§ **PROBLEM STATEMENT**
Please keep to the lines below from the one with "Given: Click the Annual Fuel cost sort arrow" through the one with "680x438 pixels. Task: Click", and restate them word for word, ends included.

§ **SUPPLIED RECORDS**

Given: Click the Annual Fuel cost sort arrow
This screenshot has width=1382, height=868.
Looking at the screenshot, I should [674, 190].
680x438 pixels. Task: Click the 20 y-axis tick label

---

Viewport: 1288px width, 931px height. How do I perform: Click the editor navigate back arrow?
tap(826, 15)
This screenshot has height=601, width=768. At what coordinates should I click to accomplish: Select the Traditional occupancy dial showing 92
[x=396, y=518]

§ **SOLUTION BELOW**
Given: Click the Annual Fuel cost sort arrow
This screenshot has width=1382, height=868.
Looking at the screenshot, I should [674, 190].
680x438 pixels. Task: Click the 20 y-axis tick label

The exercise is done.